Five minutes later, Tom led them through a narrow doorway into Agnes Danforth’s temporary resting-place. They did not linger here, but went upwards into the lower chambers of the keep’s more public areas. Here they had some distant sight of servants hurrying about their business, but Tom kept them clear of the bustle as he guided them past the working areas and into the maze of passages immediately beneath King Henry’s new additions of curtain-wall and gun-placements. The closest they came to being swept into the preparations was when they passed the kitchens where a whole ox was being turned slowly on a spit above the blazing fire, and giving off – to Ben’s sharp senses at least – a tastier version of the odour his hand and the dark-lantern seemed to be emitting.
‘Leave that here,’ ordered Tom as he led them up into King Henry’s workings. If Ugo was surprised by the ease and speed with which they could rise from one balcony to the next, passing the long-barrelled culverins as they glowered out across the calm of the Channel, then he said nothing. Soon the repetition of the design fell into a predictable pattern and Ugo was content to take the lead until Tom’s hand fell upon his shoulder and the three of them stopped. They were halfway up the outer wall now, and their view south was clear and uninterrupted in the calm of approaching evening. Away on the horizon, several sets of sails gleamed pale gold with tobacco shadows in the sunshine.
Ben glanced at them as the other two turned inwards. ‘We’d need Agnes Danforth and her sharp eyes to make anything more of those,’ he said.

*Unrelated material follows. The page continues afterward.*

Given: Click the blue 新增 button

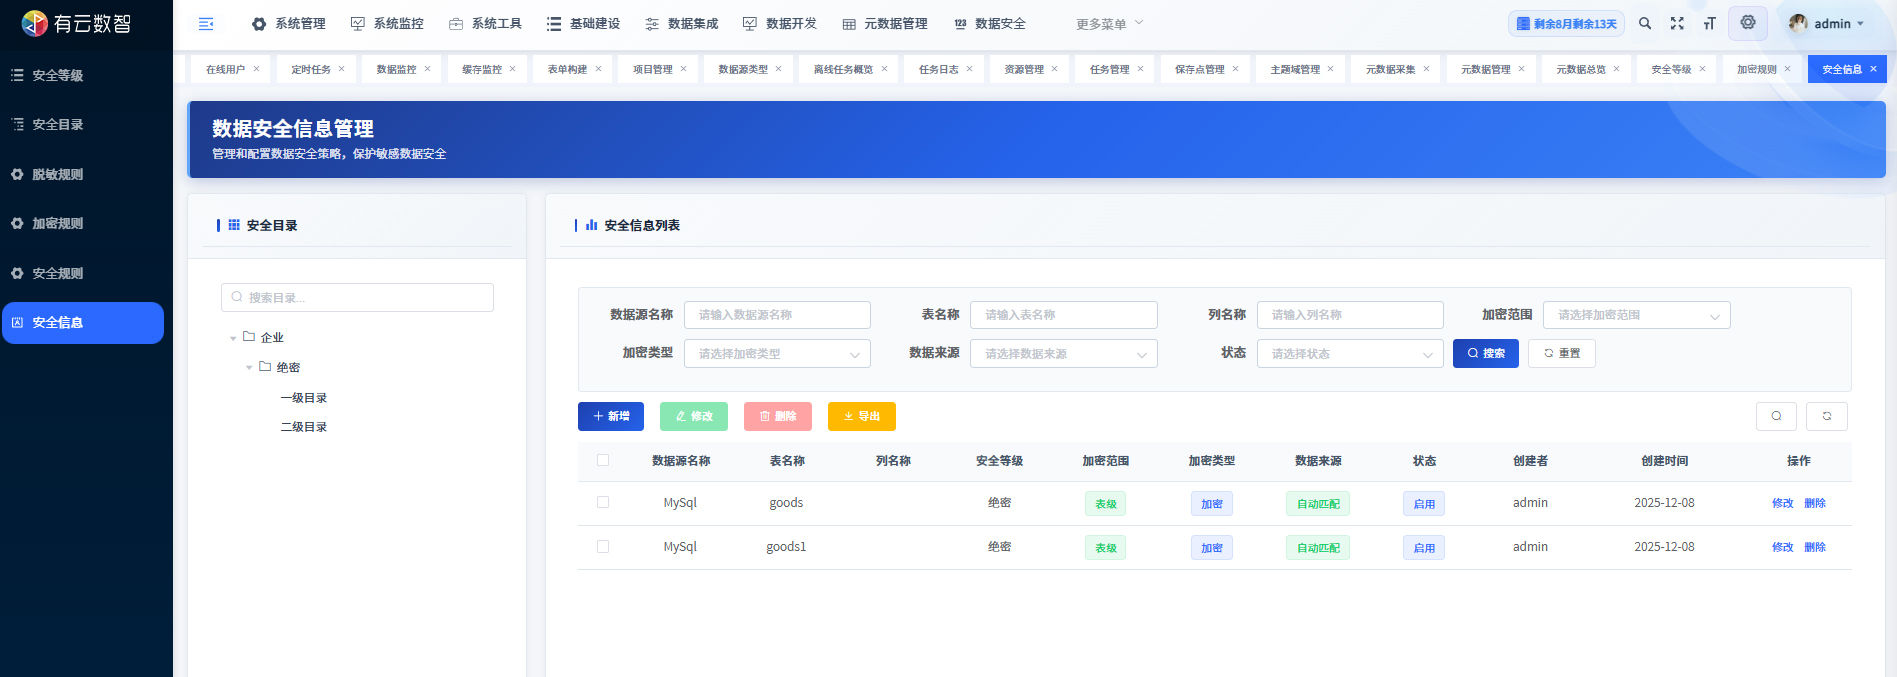Looking at the screenshot, I should (610, 416).
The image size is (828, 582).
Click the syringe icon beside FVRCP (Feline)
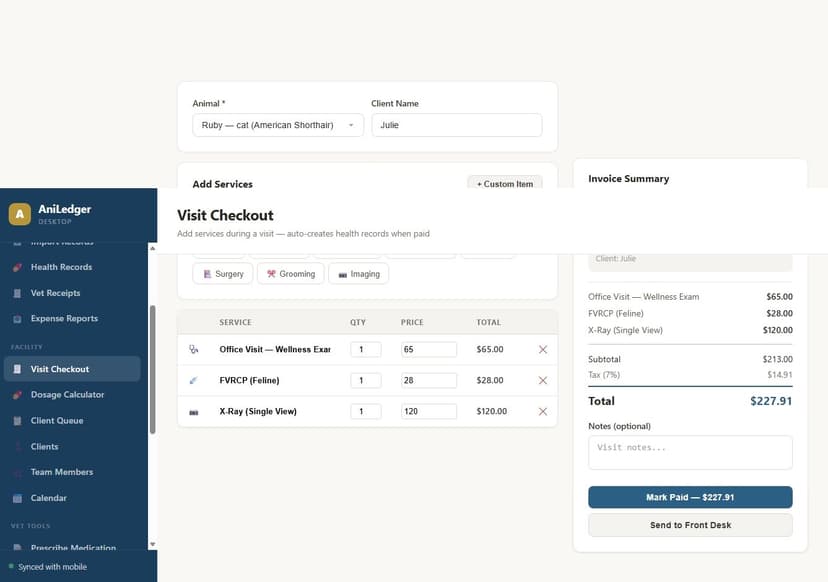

‘Indeed,’ said Tom dismissively. As he spoke, he opened a trap-door at the back, beside the inner door that led into whatever room of the original keep stood behind and below them. Ugo looked down the trap and Ben peeked over his shoulder, down into the throat of a long, dark corridor with a dead end at its head, except for the trap. Then Tom let the wood drop and it slammed shut noisily. ‘A long drop there,’ he said. ‘Or a short flight of steps here.’ He knelt by the door, picked the lock with his dagger, opened the way and led them down. As Tom waited, Ben glanced through the inner window as he followed and was surprised to see not Lady Margaret’s quarters but the armoury.